The TGF-β signaling pathway is particularly pertinent to the current study, as it is known to play a central role in tumorigenesis and tumor progression by regulating many critical cellular processes, including cell proliferation, apoptosis and epithelial-mesenchymal transition (EMT) [
7]. Furthermore, TGF-β has been shown to have a central role in the growth of hepatocytes [
8]. With regard to the progression of HCC, it has previously been shown in HCC cell lines, such as Hep3B, HepG2, PLC/PRF5, that TGF-β signaling triggers EMT [
9], characterized by lower E-cadherin expression and high vimentin expression in vitro [
10]. There is also convincing evidence that TGF-β signaling can induce EMT in mouse hepatocytes
in vitro [
11]. Subsequent studies revealed the mechanism to be the result of TGF-β-induced activation of the SNAIL transcription factor, a key mediator of EMT, and repression of epithelial markers, such as E-cadherin [
12]. The Smad protein family is known to play a key role in the TGF-β signaling, particularly Smad4, the ubiquitination of which is a key regulatory step in TGF-β signaling [
13]. Indeed, loss of inactivation of Smad4 has been linked with multiple cancers, including pancreatic, colorectal, and gastrointestinal cancers [
14‐
16].
Protein ubiquitination is a reversible, post-translational modification that regulates various aspects of cellular physiology, including protein degradation and cell signaling [
17]. Deubiquitinating enzymes (DUBs) are ubiquitin-specific proteases that can cleave ubiquitin from its substrate [
18]. Among approximately 100 DUBs encoded by the human genome, the ubiquitin-specific peptidase 9, X-linked (USP9X/FAM), is implicated in multiple physiological pathways [
19]. USP9X has been shown to regulate multiple cellular functions, and increased expression of USP9X in tumors is significantly associated with poor prognosis for patients with multiple myeloma [
20]. Numerous targets of USP9X have been identified so far, including AF-6, β -catenin, NUAK1, MARK4, ErbB2, EFA6, Smad4, Mcl1, ASK1 and survivin [
21].
Recently, microRNA (miRNA) mimics and anti-sense microRNAs have been focused on as potential therapeutics for HCC due to their stability and predominant uptake by the liver [
22]. MiRNAs bind to the 3′ untranslated region (UTR) to suppress translation of target genes [
23]. An increasing body of evidence indicates that miR-26b is downregulated in breast cancer [
24], nasopharyngeal carcinoma [
25], colorectal cancer [
26] and in hepatocellular carcinoma [
27]. miR-26b has also been associated with hepatocellular carcinoma development and worst outcome after liver cancer therapy [
28,
29]. However, to date, the role of miR-26b in hepatocellular carcinoma tumorigenesis and metastasis is incompletely understood.

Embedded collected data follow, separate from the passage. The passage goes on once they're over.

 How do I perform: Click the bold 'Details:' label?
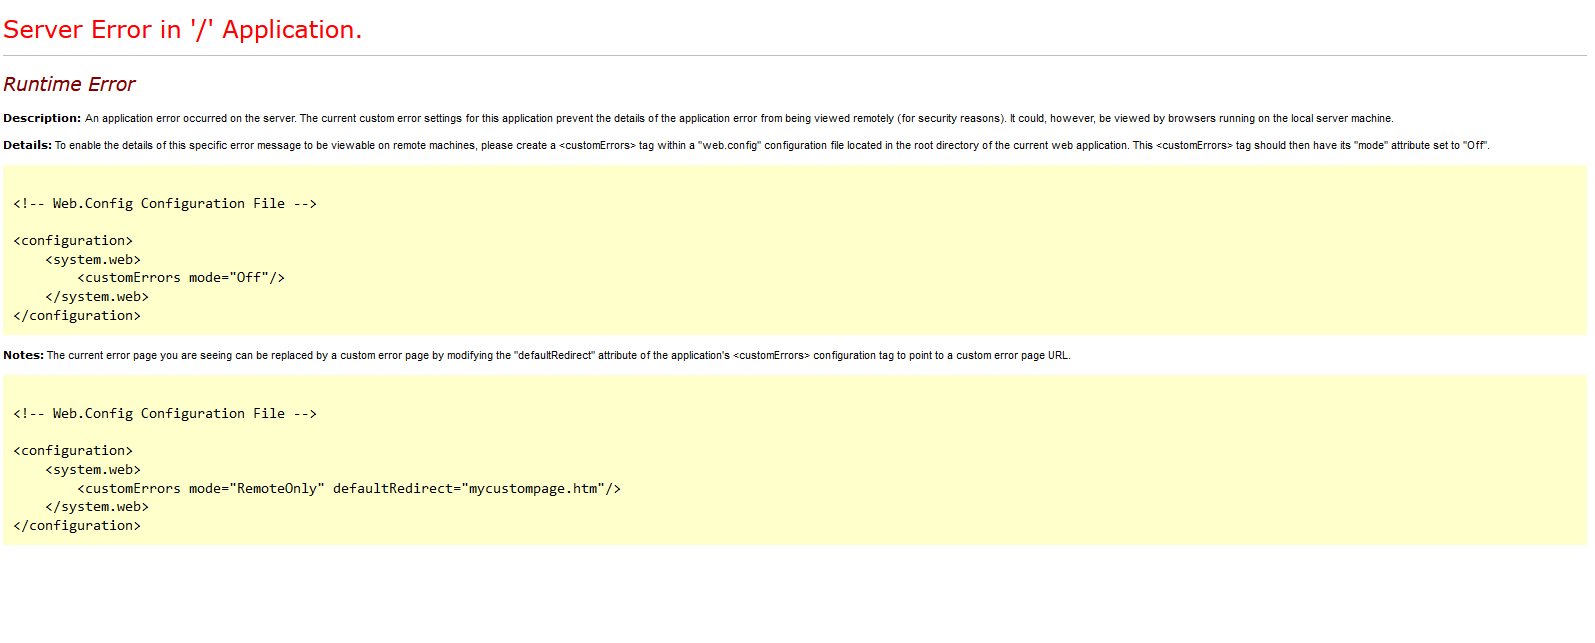(x=28, y=145)
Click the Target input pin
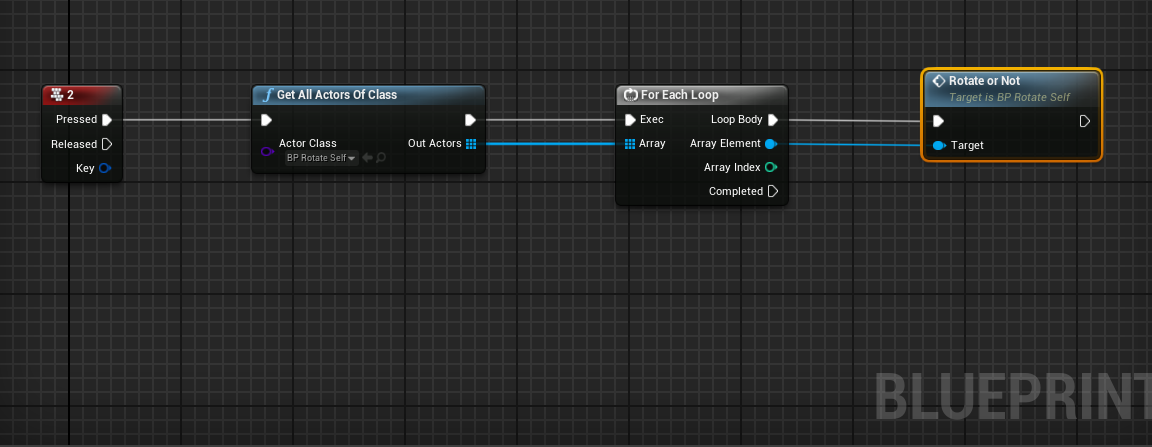Image resolution: width=1152 pixels, height=447 pixels. tap(939, 146)
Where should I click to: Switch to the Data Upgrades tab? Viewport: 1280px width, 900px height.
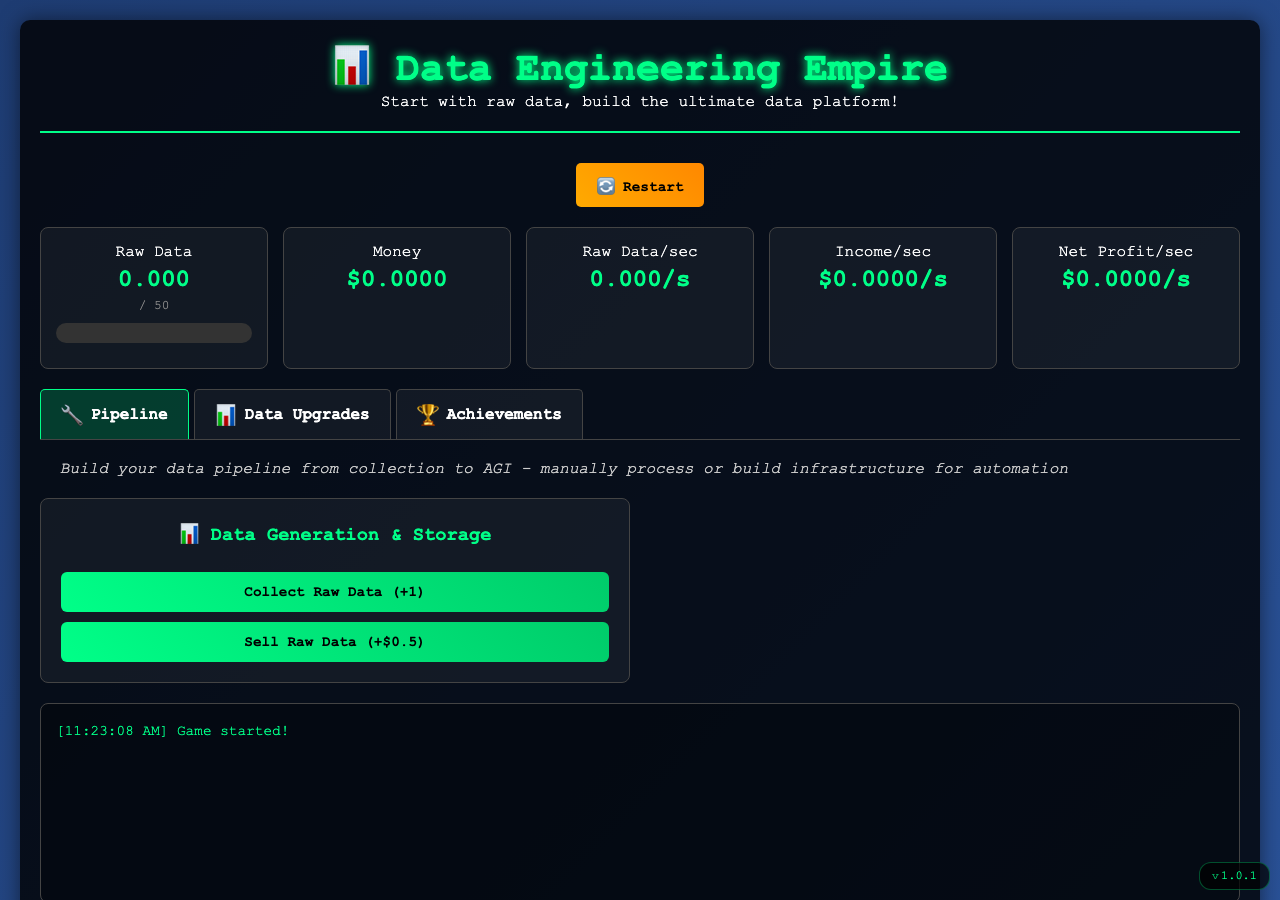click(x=292, y=413)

The goal of the current study was to investigate the role of miR-26b in HCC. We found that the expression of miR-26b was decreased in HCC cells and tissues from HCC patients with advanced grades of disease. Mimicry of miR-26b in Huh7 and Hep3B cells resulted in diminished proliferation, migration and invasiveness, accompanied by a low expression level of USP9X. Further, we identified USP9X as a target of miR-26b, which was confirmed by luciferase analysis, Western blotting examination. Our study provides evidence that miR-26b acts as tumor suppressor in HCC, and is an important negative regulator of USP9X.
Methods
Human HCC tissue
Liver samples collected from patients with HCC and control liver samples were collected for research purposes, with the patient’s prior consent and approval from the Second Affiliated Hospital of Guangzhou Medical University and the Guangzhou Women and Children’s Medical Center.
Cell culture
The following human HCC cell lines were studied: HepG2, MHCC97H, Hep3B, MHCC97L, HCCC9810, BEL-7402, Huh7 and QGY-7703. All cells were grown in DMEM medium (Invitrogen, Carlsbad, CA, USA) supplemented with 10% fetal bovine serum (HyClone, Logan, Utah, USA) and 1% penicillin/streptomycin.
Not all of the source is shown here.